Congress set a seven-year deadline for ratification and only 35 states had done so before the allotted time expired in 1982. Recently, three states - Alabama, Louisiana, and South Dakota - have sued the Archivist of the U.S. for illegally holding the ratification process open beyond the deadline and refusing to recognize the fact that five states rescinded their ratification by 1982.
This past week, the Justice Department Office of Legal Counsel weighed in with an opinion stating “because three-fourths of the state legislatures did not ratify before the deadline that Congress imposed, the Equal Rights Amendment has failed of adoption and is no longer pending before the States.” It would be unusual for the Archivist, who is part of the executive branch, to ignore the definitive statement of the executive branch on the subject.

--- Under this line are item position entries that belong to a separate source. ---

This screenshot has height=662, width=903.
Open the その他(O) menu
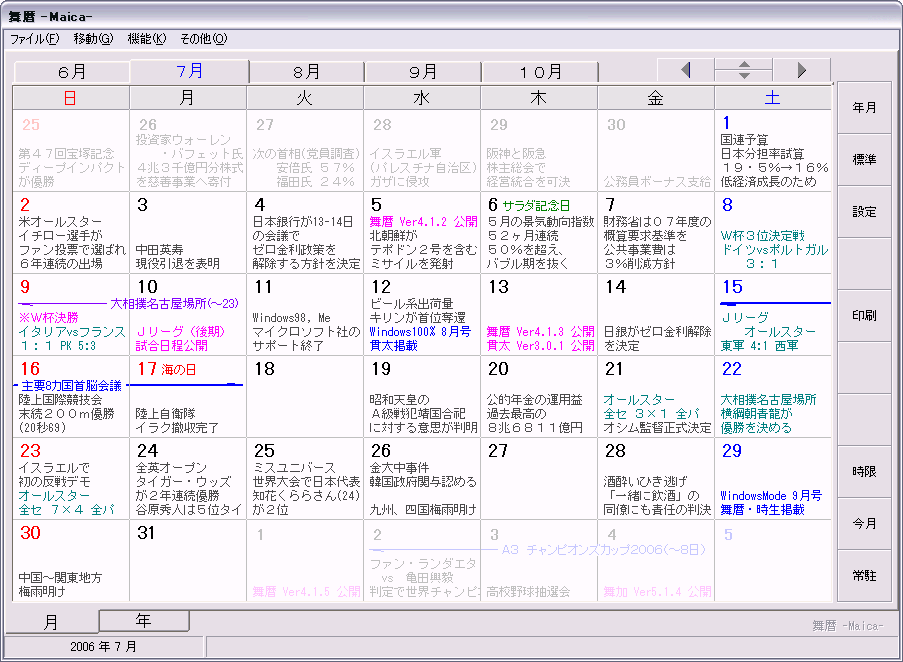(203, 39)
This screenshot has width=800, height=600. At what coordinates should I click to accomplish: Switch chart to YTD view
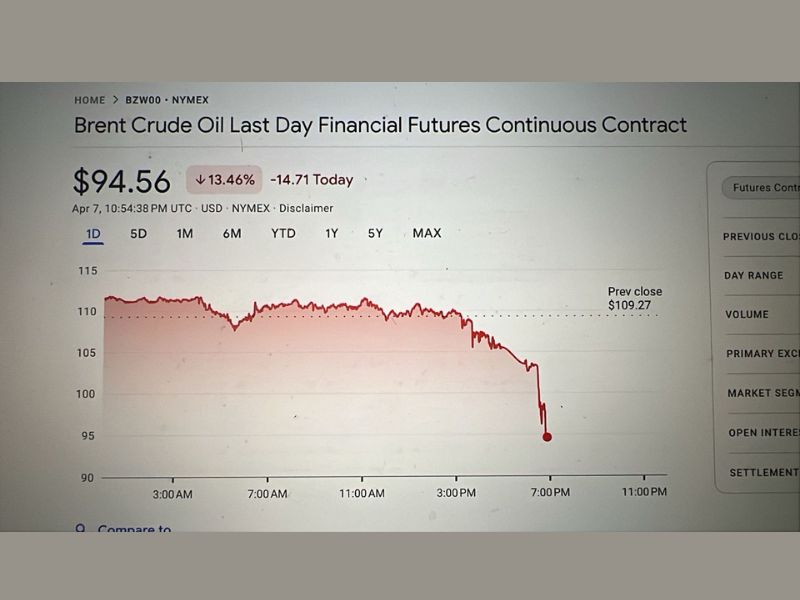coord(283,233)
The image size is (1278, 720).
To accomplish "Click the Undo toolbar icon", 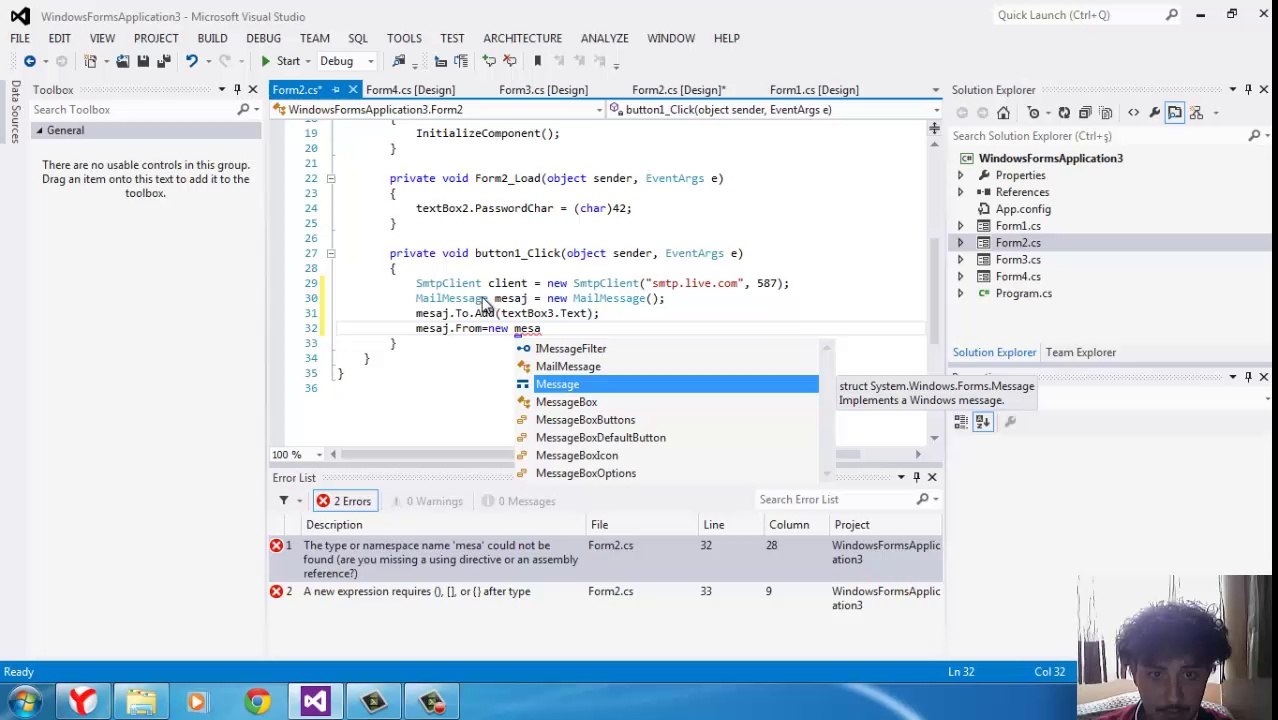I will (x=191, y=62).
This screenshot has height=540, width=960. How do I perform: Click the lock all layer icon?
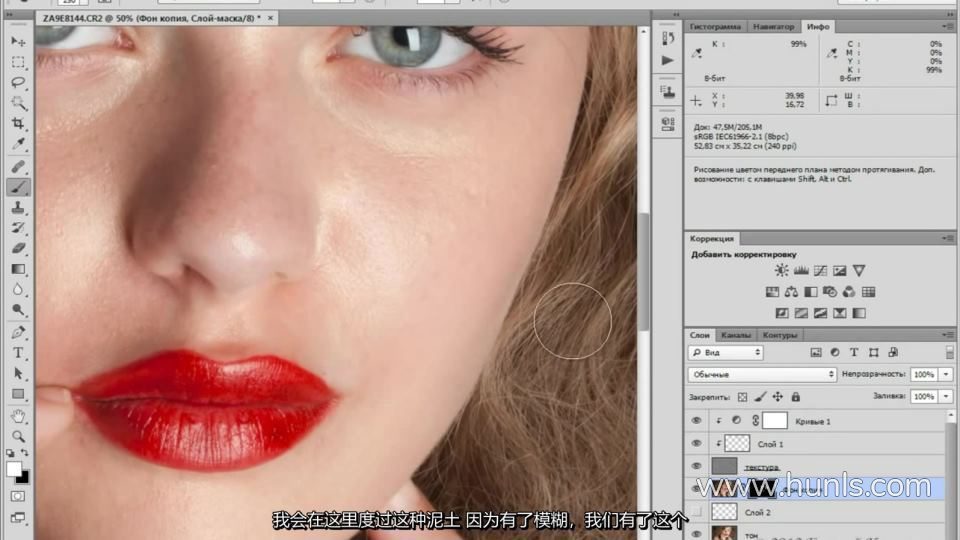795,397
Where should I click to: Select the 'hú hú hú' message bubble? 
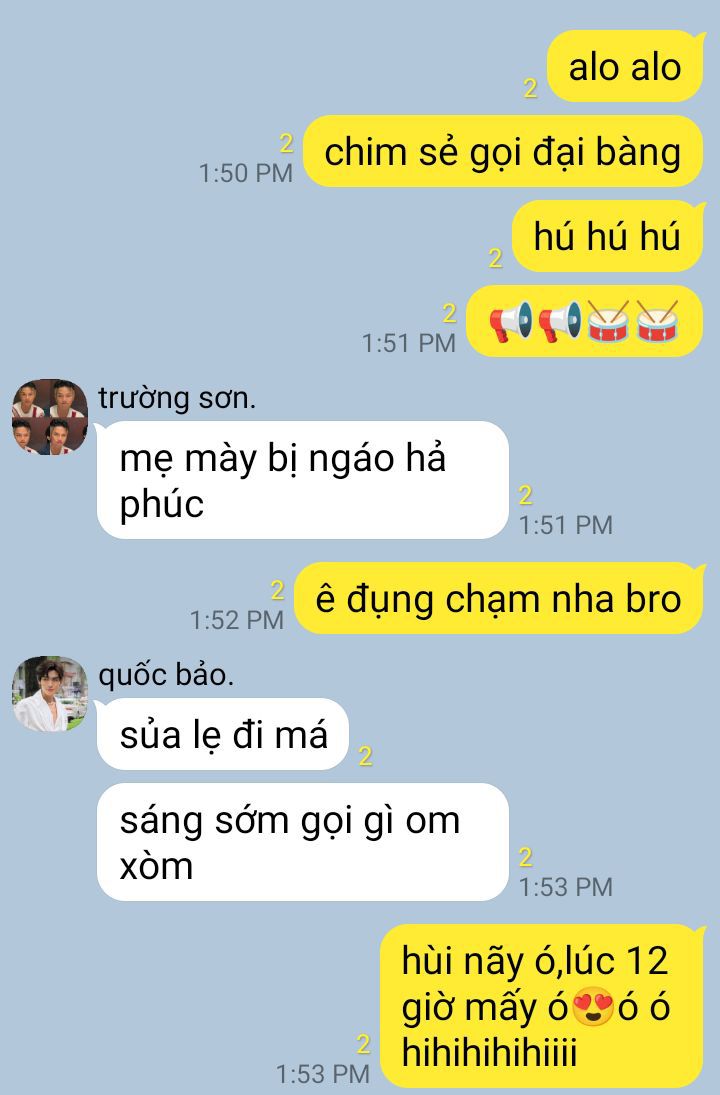[608, 236]
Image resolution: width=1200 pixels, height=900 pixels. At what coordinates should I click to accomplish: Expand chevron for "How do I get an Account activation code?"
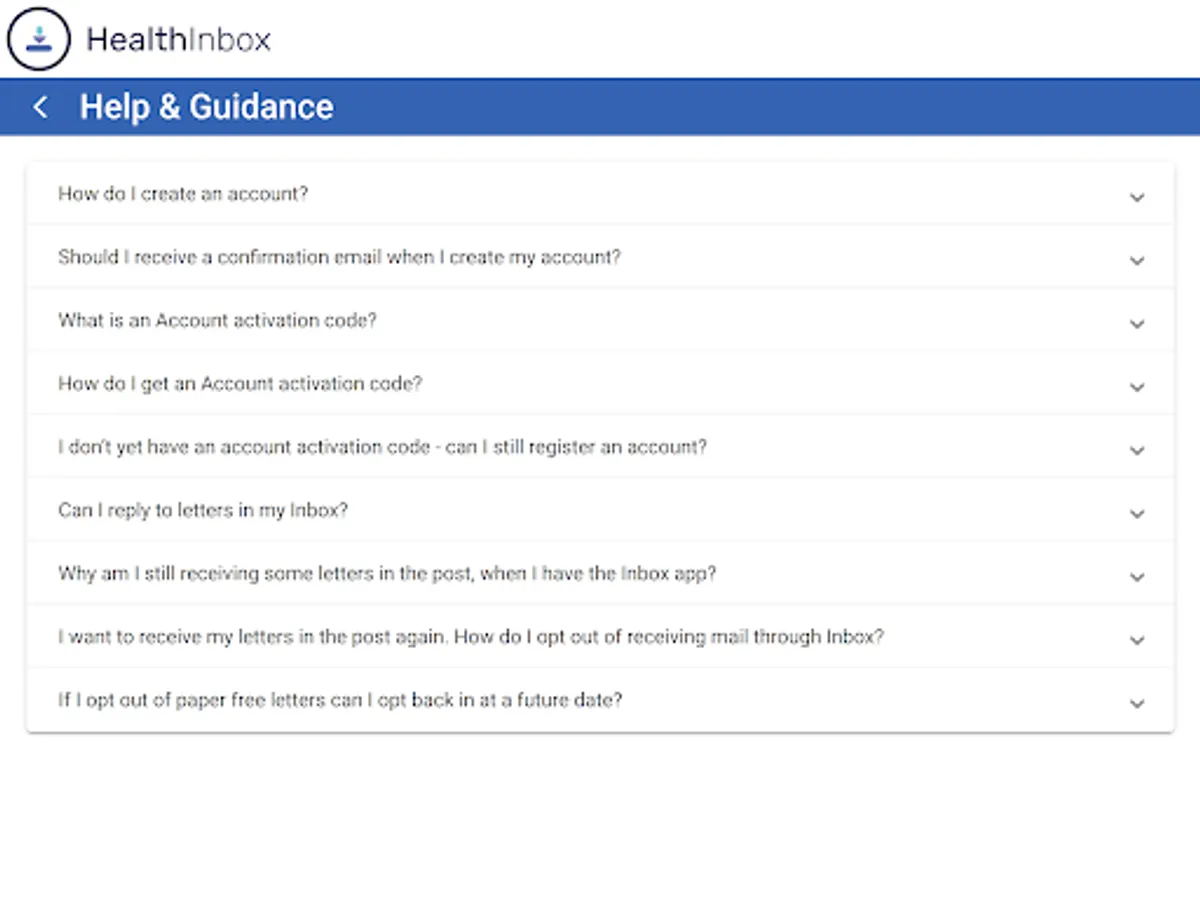pyautogui.click(x=1137, y=387)
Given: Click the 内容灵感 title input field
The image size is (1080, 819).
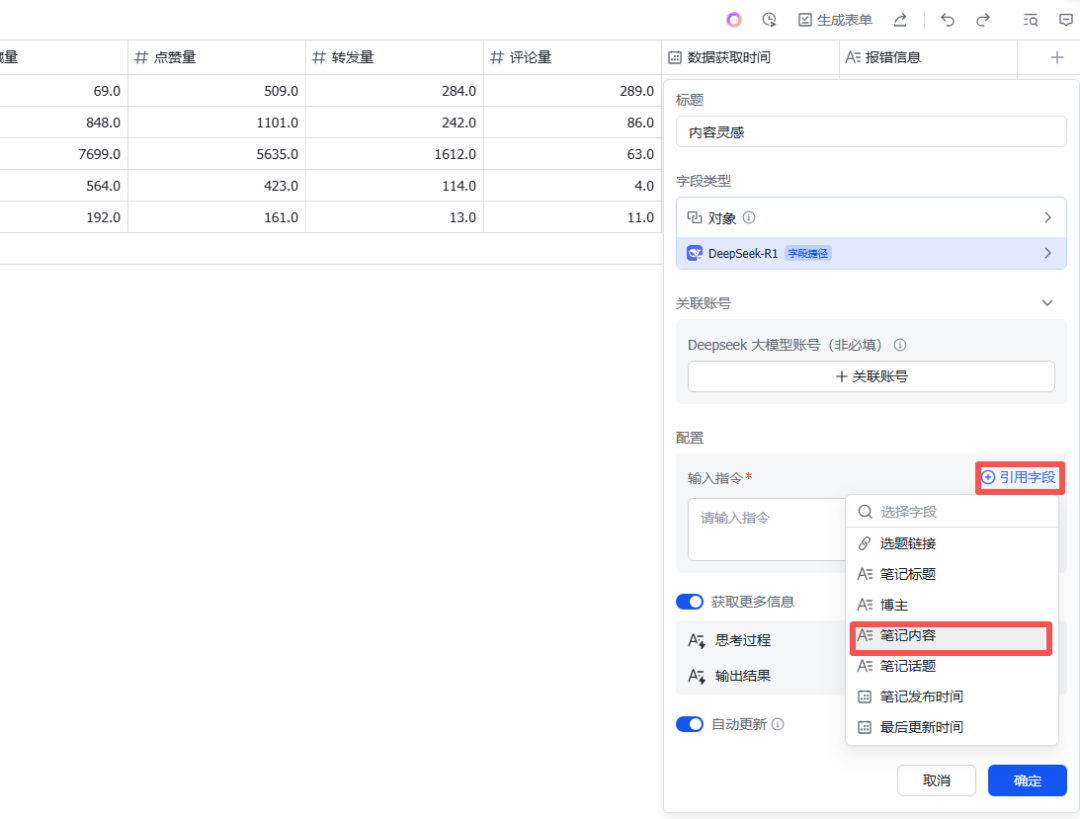Looking at the screenshot, I should pyautogui.click(x=871, y=131).
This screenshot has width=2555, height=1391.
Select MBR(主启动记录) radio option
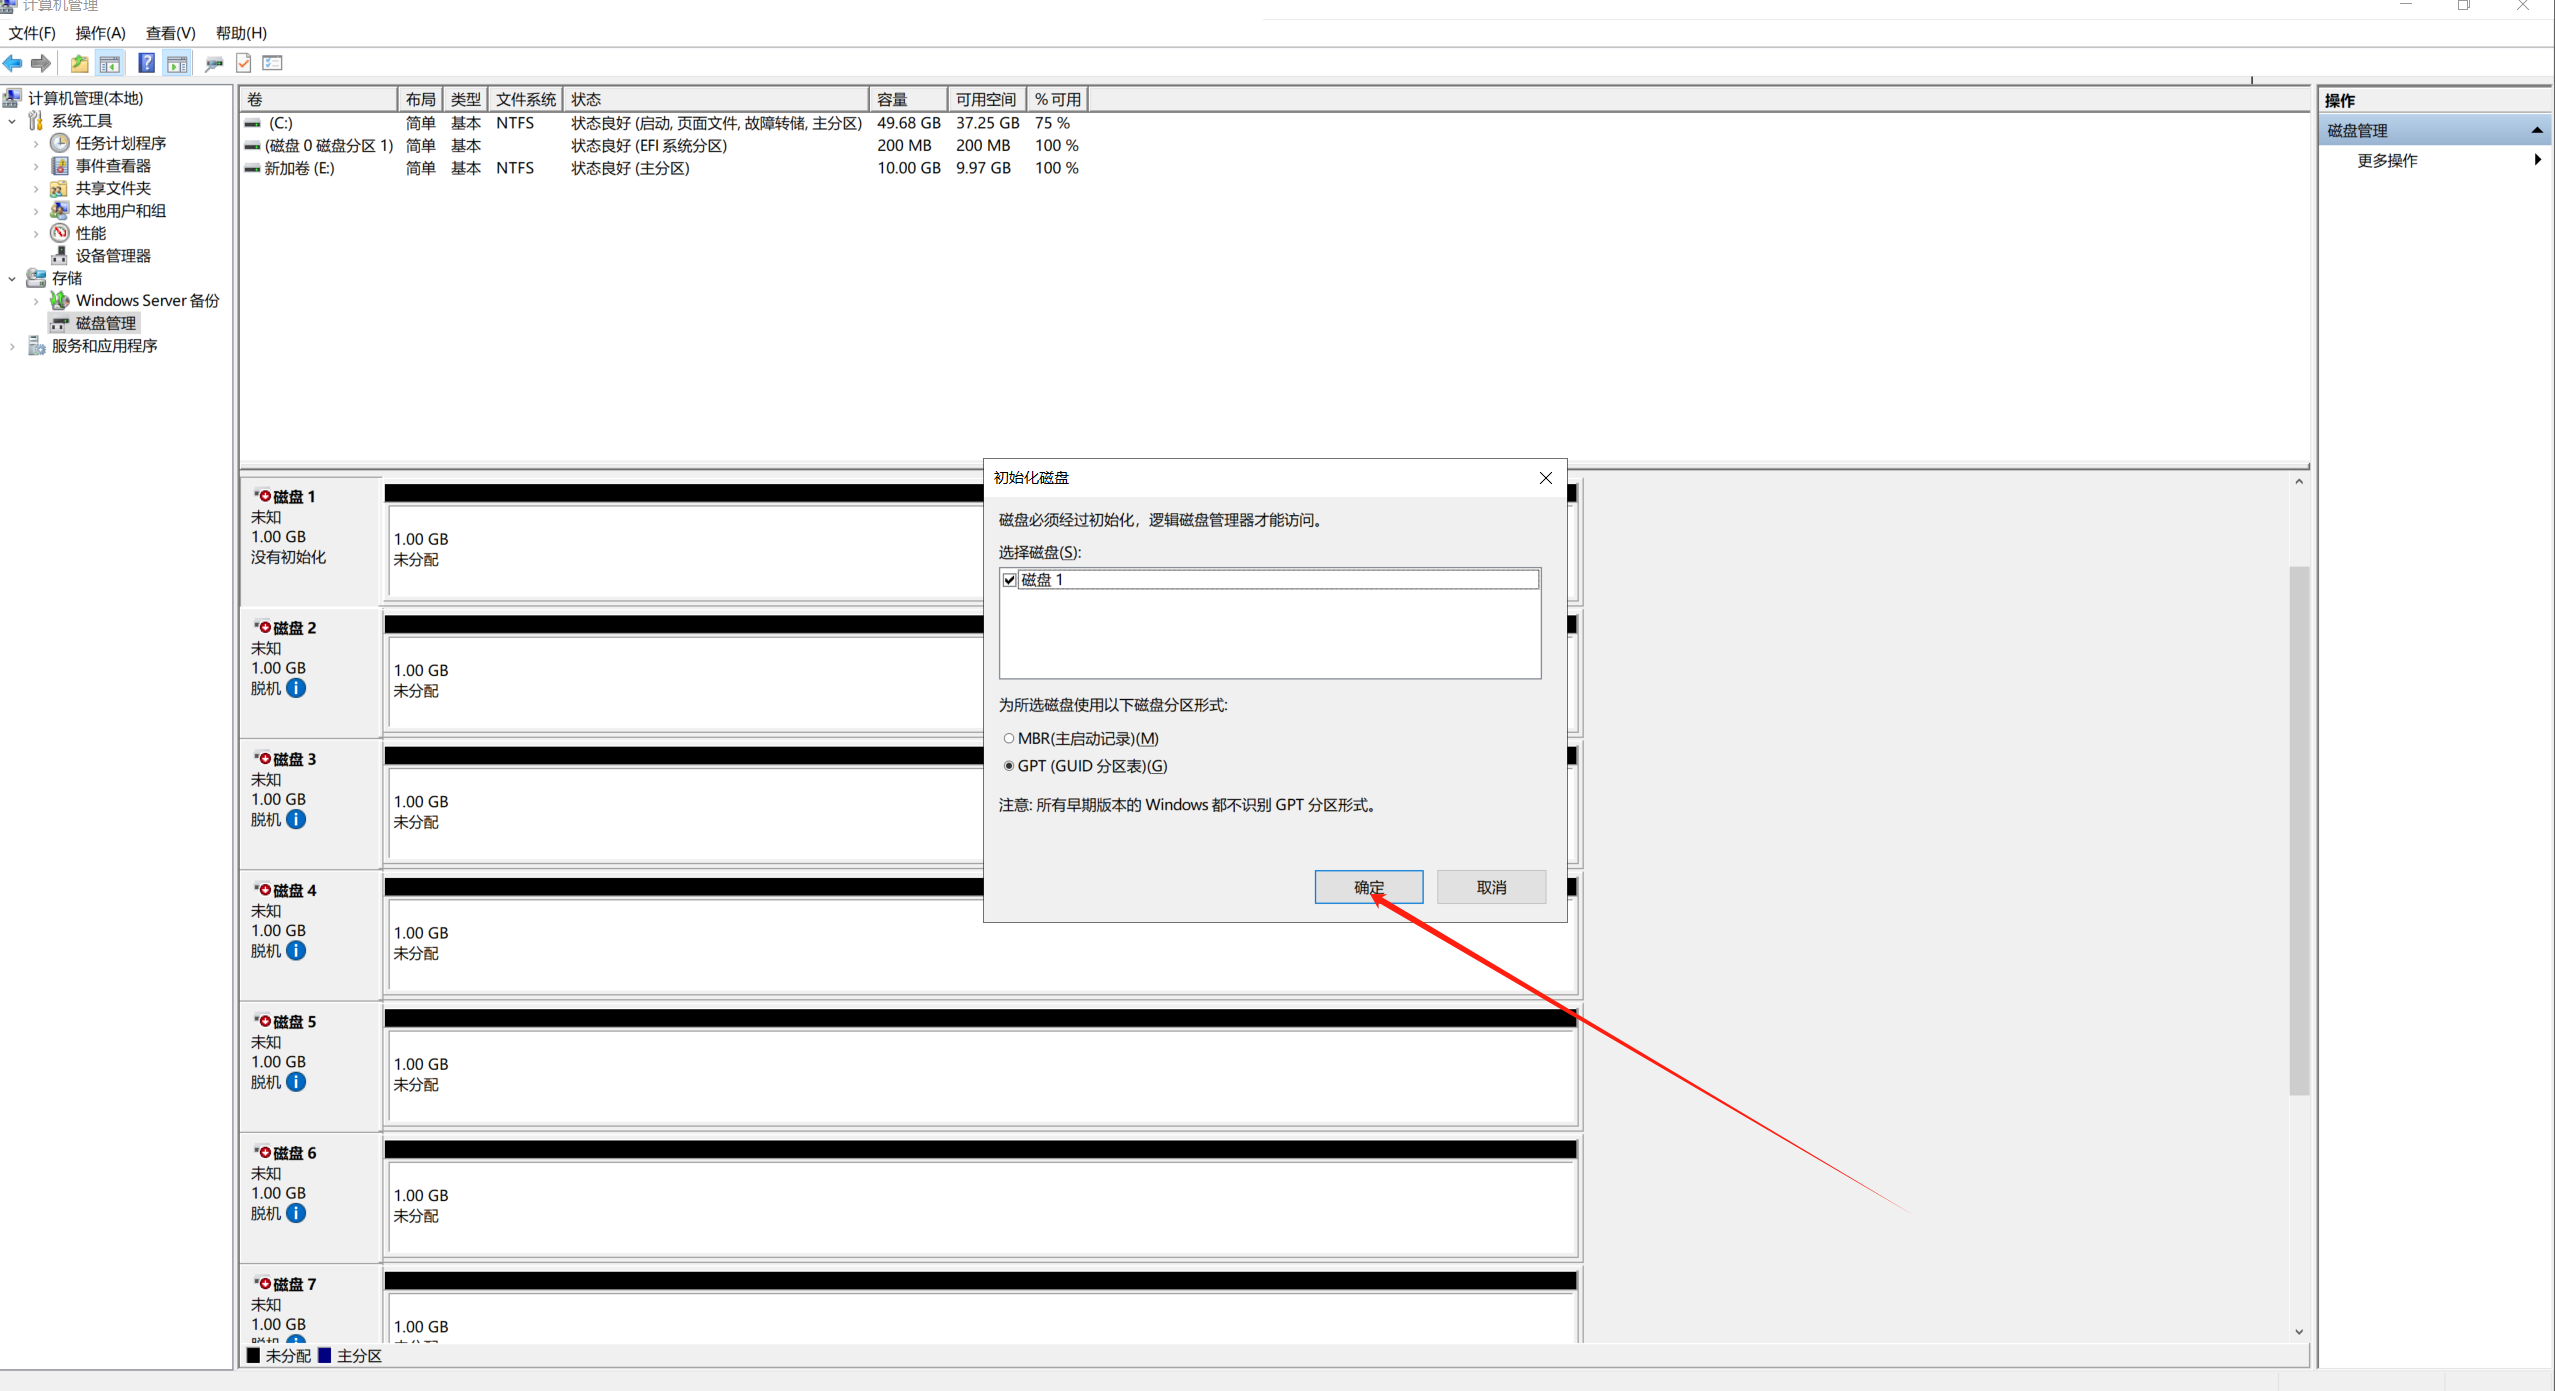[1009, 738]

Democrats have introduced legislation to have Congress remove the deadline. The Justice Department opinion said there is no constitutional text or judicial precedent allowing for that. [p.28] While Congress has already extended the ERA deadline once, the Justice Department said the pending legislation is different this go-around because it purports to remove ANY deadline, not just extend the ERA again for another definite period of years. [p. 26] Also, removing the deadline would raise a whole host of nettlesome questions, such as whether a future Congress could kill a proposed amendment by shortening the deadline, and whether a two-third’s vote would be required for all questions relating to changing the substance or procedures of proposed amendments.
But the Justice Department does not have the final say. Virginia Attorney General Mark Herring has already said he will defend the ERA in court when the state ratifies it.
You can be sure all of this will end up in the Supreme Court eventually. Don’t forget the question of whether states can rescind their ratifications. The Constitution is silent and the Justice Department gave no opinion.
Lots of unanswered constitutional questions here. The show is about to begin.